Frank, who has served in the House for 30 years and will leave at year's end, has become a liberal standard bearer, in part, for co-authoring the financial reform bill and for his unwavering support of same-sex marriage. For the same reasons, he also ignites the ire of conservatives.
A regular fixture on cable news, Frank established a reputation for dressing down his opponents. Some of his sharpest and most memorable lines have come after first being attacked. During the 2008 healthcare debate, for example, a constituent compared the proposed healthcare law to Nazi policies.
“It is a tribute to the First Amendment that this kind of vile contemptible nonsense is so freely propagated,” Frank responded. “Madam, trying to have a conversation with you would be like trying to argue with a dining room table. I have no interest in doing it.”

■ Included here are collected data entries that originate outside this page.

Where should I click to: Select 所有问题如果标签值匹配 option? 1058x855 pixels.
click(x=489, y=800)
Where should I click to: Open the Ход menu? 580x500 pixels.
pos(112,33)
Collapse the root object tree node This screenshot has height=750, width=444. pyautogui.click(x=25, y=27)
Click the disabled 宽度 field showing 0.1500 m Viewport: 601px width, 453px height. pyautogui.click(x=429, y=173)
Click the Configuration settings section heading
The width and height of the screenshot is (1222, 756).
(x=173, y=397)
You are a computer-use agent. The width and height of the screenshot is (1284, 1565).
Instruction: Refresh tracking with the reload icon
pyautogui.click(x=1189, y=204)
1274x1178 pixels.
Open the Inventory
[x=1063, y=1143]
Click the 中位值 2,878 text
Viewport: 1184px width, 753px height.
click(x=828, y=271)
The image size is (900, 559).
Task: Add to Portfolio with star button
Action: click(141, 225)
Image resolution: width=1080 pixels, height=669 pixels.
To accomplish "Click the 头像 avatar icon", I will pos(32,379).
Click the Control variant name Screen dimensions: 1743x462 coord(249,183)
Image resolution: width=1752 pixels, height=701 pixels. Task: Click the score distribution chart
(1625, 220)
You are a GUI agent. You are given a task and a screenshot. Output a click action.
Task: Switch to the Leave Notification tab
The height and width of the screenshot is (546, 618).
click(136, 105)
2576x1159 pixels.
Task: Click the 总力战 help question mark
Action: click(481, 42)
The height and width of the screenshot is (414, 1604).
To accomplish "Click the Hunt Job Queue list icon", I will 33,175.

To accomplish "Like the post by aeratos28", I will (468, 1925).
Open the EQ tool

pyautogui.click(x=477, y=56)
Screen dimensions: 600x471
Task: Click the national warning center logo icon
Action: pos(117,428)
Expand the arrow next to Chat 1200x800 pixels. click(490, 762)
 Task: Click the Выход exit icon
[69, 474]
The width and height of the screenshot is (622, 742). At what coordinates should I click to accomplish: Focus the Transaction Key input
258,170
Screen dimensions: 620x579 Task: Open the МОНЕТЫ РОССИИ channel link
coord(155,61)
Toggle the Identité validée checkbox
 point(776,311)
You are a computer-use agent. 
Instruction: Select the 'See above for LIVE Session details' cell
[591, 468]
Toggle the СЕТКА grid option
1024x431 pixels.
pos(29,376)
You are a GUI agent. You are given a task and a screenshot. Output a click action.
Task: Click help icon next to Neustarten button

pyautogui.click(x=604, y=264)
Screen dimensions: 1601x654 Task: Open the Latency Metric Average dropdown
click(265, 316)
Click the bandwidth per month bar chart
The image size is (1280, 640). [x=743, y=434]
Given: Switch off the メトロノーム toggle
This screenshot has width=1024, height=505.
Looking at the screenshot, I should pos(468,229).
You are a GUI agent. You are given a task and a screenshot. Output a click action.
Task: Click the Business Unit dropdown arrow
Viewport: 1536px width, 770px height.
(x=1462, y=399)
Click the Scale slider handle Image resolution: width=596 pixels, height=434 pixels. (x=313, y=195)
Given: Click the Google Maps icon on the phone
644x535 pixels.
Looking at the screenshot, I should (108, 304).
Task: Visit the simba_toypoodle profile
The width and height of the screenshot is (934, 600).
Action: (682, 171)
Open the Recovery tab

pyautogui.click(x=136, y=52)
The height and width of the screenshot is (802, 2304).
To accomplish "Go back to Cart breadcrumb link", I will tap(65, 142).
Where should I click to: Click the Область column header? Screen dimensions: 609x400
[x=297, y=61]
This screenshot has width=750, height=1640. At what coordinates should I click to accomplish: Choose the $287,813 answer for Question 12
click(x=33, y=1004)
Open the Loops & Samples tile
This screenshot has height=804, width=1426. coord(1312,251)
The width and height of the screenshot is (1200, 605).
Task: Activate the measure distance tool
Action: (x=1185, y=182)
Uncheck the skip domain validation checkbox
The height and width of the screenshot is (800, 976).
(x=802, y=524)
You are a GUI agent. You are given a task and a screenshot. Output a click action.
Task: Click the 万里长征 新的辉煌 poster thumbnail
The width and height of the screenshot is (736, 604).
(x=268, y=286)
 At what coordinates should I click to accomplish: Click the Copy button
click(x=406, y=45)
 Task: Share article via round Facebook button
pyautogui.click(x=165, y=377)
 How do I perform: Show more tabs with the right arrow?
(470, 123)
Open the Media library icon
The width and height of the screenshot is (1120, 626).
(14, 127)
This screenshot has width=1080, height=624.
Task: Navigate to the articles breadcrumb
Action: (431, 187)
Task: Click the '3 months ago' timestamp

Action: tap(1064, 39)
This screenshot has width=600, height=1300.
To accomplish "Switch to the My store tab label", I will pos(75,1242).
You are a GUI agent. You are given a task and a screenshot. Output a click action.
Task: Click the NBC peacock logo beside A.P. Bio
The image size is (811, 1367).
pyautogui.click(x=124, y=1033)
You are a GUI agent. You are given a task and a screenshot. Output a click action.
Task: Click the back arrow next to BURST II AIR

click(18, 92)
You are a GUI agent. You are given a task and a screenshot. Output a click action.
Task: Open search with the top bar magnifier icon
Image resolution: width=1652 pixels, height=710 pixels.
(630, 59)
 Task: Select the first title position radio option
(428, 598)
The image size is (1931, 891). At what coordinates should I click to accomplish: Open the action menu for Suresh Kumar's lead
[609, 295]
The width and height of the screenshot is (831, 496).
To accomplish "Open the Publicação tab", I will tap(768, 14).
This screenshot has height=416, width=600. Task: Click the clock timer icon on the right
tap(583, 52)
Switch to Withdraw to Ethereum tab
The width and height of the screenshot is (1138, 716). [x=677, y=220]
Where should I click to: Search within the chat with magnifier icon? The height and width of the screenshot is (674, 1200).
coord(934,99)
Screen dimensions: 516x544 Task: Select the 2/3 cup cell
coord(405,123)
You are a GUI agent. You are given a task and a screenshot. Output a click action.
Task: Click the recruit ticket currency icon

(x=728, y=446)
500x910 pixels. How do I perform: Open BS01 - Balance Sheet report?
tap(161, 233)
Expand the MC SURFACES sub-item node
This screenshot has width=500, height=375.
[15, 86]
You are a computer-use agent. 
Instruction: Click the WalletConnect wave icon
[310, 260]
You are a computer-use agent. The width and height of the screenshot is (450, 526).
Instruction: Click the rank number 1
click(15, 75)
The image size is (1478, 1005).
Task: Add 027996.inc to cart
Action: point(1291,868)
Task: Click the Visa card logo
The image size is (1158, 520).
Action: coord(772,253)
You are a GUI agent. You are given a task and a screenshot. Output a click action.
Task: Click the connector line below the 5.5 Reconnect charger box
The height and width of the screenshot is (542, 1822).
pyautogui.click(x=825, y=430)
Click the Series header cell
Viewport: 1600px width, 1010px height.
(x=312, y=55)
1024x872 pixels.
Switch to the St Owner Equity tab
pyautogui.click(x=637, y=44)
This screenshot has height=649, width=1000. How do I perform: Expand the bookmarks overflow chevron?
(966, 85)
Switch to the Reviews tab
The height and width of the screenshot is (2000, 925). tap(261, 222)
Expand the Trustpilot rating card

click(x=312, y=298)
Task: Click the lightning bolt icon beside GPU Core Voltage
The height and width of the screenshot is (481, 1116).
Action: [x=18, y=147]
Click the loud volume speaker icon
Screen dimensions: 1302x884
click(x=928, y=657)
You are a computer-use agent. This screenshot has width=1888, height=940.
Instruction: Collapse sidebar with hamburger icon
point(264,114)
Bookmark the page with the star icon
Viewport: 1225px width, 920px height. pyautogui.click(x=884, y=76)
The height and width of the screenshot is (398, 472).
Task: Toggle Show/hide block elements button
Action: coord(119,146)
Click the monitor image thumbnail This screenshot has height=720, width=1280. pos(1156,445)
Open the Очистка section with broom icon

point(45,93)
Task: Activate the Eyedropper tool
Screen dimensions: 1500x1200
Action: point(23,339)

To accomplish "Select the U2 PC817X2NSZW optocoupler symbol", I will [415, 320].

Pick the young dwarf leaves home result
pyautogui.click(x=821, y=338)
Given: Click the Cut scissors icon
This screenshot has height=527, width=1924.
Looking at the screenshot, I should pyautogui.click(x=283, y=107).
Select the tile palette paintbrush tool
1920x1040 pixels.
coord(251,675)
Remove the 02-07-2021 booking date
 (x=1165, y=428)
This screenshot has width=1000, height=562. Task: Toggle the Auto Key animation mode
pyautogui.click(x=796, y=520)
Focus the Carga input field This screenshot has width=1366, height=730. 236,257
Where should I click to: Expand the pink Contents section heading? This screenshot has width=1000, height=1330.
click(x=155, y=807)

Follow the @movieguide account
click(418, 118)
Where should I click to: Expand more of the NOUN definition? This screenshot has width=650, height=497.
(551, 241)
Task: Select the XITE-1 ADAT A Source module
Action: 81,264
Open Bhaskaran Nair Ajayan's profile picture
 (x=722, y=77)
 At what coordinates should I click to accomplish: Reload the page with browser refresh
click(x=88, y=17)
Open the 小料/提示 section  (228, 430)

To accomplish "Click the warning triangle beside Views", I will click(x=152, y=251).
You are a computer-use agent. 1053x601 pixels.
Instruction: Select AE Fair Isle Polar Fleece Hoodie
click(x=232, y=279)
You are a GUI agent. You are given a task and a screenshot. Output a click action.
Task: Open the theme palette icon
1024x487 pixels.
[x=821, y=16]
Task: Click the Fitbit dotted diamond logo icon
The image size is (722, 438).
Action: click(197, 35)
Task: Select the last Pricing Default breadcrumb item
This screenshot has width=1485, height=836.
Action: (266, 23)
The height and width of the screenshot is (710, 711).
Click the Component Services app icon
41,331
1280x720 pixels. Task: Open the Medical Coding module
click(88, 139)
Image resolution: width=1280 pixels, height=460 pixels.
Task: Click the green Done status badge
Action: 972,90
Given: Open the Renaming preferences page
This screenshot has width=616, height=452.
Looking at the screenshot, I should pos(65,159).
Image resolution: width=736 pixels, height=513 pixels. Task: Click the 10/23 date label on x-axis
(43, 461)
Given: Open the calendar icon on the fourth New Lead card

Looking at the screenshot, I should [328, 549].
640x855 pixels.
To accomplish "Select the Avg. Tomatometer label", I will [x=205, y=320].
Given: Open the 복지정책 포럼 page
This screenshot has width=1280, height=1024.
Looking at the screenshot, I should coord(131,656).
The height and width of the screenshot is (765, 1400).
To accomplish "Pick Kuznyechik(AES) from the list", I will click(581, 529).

During the GOP primary earlier this year, Republican hopeful Newt Gingrich said Frank should be jailed for his role in the financial crisis.
“When you think you are the intellectual leader of the free world and you find yourself struggling to pass [Rep.] Michele Bachmann [R-Minn.] in a poll in Iowa, it is unsettling,” Frank responded. “I understand that the poor man isn’t getting his due.”
Frank has also on occasion gone after members of his own party. In a Democratic member vs. member race this year in California between Reps. Brad Sherman and Howard Berman, he endorsed Berman and called Sherman “superficial” and “headline hunting.”
Frank said that, after retiring, he wanted to remain in the political debate and has signed with a talent agency. He said he plans to give speeches, write a book and possibly teach.